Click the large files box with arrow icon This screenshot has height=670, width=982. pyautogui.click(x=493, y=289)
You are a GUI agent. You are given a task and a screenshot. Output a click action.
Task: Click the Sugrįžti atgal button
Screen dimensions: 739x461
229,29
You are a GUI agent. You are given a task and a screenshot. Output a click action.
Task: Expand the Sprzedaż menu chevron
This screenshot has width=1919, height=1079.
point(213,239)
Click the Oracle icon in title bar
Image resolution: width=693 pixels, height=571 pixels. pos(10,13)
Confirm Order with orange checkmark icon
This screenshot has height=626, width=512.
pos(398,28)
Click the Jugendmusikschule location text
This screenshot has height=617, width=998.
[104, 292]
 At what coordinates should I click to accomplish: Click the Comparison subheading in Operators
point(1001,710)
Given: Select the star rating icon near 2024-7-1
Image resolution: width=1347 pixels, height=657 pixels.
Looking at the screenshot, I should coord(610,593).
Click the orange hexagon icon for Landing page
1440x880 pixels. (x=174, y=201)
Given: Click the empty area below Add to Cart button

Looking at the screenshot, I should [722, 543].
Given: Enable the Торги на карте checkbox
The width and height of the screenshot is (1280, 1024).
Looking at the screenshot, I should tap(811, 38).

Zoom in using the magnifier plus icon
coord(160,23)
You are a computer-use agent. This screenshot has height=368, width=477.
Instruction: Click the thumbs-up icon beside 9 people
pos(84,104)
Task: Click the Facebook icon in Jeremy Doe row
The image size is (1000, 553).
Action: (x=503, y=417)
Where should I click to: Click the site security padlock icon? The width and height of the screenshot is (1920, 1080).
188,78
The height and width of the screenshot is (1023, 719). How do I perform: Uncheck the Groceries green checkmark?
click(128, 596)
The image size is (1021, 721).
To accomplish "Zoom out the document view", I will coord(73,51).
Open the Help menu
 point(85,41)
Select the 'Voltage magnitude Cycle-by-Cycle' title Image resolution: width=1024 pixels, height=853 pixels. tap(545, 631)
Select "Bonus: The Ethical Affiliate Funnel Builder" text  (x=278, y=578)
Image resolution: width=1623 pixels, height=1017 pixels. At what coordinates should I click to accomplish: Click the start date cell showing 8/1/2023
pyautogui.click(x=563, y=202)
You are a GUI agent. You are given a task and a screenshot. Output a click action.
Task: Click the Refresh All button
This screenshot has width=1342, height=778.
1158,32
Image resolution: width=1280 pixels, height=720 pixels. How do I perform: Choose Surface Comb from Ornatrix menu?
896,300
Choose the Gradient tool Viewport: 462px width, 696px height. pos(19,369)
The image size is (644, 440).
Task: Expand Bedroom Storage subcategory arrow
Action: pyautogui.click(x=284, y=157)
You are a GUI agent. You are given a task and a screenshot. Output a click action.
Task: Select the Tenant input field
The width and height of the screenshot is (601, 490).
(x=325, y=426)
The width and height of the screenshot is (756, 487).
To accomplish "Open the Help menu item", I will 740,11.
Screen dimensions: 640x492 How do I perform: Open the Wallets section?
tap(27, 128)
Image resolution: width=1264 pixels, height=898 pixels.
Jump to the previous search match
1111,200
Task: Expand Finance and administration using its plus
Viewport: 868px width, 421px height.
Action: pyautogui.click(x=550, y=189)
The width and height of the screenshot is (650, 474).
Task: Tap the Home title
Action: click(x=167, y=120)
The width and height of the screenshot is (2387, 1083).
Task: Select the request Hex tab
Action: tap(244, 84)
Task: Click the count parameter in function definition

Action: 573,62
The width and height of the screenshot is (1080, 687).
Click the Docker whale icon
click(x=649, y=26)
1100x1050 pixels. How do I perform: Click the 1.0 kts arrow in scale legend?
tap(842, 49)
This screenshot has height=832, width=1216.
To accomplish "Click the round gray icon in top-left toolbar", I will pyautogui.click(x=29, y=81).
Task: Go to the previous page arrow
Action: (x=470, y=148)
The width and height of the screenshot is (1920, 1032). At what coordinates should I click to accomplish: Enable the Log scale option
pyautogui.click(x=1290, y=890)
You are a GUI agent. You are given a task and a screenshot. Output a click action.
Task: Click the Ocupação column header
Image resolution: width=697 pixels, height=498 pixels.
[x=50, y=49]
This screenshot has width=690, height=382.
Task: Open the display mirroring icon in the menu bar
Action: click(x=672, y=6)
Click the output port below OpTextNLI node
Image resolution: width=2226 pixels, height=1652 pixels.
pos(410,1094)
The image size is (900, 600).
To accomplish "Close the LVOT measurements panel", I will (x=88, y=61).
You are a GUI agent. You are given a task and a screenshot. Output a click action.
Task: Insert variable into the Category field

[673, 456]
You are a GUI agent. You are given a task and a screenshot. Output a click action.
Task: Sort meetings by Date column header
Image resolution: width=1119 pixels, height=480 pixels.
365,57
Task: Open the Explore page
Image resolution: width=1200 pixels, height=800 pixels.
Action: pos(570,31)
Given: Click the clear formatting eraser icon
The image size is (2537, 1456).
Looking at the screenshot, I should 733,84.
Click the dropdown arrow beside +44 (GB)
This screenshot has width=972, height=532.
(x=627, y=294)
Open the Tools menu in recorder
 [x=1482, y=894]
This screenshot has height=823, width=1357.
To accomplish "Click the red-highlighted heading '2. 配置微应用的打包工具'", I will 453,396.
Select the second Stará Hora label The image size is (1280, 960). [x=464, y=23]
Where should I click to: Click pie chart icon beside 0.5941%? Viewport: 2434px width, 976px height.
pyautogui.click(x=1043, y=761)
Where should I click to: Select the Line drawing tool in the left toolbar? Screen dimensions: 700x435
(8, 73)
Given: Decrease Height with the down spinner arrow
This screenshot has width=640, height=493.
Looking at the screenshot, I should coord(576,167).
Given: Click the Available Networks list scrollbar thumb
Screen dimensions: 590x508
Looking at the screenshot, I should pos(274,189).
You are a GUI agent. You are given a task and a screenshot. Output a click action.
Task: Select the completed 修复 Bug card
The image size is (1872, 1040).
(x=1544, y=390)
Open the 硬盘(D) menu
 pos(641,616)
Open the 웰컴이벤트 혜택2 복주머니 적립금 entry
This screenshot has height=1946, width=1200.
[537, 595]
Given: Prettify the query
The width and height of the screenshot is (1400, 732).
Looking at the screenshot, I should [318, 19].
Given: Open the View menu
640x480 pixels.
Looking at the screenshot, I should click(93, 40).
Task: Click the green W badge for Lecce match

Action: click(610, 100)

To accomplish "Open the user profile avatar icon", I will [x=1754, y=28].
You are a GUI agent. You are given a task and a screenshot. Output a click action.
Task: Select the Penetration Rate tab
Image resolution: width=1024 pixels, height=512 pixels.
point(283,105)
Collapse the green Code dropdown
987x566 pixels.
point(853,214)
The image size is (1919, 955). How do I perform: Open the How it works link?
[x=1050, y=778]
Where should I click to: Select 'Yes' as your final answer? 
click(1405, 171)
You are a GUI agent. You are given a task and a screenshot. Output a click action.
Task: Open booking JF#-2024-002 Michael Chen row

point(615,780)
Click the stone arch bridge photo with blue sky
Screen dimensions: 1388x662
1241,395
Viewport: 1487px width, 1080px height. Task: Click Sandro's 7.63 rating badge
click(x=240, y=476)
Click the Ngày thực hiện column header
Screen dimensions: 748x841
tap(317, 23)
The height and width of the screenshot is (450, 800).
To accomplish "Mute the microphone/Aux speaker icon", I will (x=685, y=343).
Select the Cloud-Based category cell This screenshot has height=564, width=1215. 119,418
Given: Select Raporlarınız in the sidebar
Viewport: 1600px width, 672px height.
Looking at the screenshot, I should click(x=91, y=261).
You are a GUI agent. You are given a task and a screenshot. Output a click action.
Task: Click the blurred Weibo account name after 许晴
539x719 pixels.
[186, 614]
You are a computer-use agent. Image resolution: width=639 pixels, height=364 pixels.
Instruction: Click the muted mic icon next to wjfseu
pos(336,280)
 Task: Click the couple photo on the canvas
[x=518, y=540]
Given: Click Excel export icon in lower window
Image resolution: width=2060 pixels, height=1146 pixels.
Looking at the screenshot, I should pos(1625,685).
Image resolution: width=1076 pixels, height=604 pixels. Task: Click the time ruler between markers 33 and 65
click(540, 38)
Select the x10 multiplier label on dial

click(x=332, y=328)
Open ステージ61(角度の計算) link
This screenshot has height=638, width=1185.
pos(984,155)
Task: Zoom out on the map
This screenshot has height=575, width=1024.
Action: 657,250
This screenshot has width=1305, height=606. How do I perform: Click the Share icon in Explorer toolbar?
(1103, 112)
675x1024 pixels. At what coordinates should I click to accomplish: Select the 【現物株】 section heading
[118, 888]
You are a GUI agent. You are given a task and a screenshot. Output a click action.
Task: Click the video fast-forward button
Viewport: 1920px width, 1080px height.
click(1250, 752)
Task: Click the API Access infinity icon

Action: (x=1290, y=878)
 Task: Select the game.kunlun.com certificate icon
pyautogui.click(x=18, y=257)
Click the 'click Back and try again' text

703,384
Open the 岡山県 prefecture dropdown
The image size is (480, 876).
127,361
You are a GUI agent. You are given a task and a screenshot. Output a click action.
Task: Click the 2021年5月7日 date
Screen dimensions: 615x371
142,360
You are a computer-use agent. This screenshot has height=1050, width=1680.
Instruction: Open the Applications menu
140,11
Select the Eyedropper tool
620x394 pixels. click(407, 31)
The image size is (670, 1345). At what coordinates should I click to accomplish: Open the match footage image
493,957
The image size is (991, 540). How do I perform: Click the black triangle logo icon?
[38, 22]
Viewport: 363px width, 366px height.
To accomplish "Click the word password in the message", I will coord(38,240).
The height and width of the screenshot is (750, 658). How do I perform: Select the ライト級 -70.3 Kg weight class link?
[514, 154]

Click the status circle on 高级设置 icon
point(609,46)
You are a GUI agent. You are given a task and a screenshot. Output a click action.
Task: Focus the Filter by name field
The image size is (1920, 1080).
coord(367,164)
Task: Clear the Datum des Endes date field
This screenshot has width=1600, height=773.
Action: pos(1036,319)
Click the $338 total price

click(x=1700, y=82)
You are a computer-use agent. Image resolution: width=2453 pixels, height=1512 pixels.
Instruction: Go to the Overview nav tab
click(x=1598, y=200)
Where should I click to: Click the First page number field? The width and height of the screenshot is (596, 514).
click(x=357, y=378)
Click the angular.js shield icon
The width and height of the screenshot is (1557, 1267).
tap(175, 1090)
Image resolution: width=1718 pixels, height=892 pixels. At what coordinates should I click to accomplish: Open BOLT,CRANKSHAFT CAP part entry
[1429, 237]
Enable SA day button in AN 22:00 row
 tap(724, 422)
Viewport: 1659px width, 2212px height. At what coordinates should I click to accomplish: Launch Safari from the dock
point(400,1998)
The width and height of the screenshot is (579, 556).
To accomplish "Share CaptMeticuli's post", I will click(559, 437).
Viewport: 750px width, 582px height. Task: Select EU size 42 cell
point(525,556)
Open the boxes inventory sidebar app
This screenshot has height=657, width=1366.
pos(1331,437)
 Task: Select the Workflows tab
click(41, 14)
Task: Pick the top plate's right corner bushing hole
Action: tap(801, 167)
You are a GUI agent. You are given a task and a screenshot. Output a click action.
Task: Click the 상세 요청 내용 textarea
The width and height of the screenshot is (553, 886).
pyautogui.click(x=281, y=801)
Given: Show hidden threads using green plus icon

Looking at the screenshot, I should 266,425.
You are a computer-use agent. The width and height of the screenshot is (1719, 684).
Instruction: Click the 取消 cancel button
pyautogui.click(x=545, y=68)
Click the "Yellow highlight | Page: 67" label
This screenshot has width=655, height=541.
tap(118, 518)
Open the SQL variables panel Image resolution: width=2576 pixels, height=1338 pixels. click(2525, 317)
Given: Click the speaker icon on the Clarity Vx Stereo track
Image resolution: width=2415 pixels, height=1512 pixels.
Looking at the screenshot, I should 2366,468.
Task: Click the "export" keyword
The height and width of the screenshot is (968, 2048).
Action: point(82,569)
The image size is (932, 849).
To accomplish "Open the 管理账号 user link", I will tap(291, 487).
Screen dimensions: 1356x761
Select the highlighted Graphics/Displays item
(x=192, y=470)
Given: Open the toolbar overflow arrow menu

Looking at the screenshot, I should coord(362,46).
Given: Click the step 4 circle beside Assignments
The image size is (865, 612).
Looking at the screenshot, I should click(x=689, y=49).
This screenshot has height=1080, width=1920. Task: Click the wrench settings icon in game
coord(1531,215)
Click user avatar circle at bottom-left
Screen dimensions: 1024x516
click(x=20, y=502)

^^^^^^^^^^^^^^^^

Put the stretch of the listing from the line containing "Confirm Order with orange checkmark icon" through the line containing "point(1001,710)" into a Markdown table with the columns Row and Line. Number each row and leave out any blank lines.

> **ANSWER TO THE TASK**
| Row | Line |
|---|---|
| 1 | Confirm Order with orange checkmark icon |
| 2 | This screenshot has height=626, width=512. |
| 3 | pos(398,28) |
| 4 | Click the Jugendmusikschule location text |
| 5 | This screenshot has height=617, width=998. |
| 6 | [104, 292] |
| 7 |  At what coordinates should I click to accomplish: Click the Comparison subheading in Operators |
| 8 | point(1001,710) |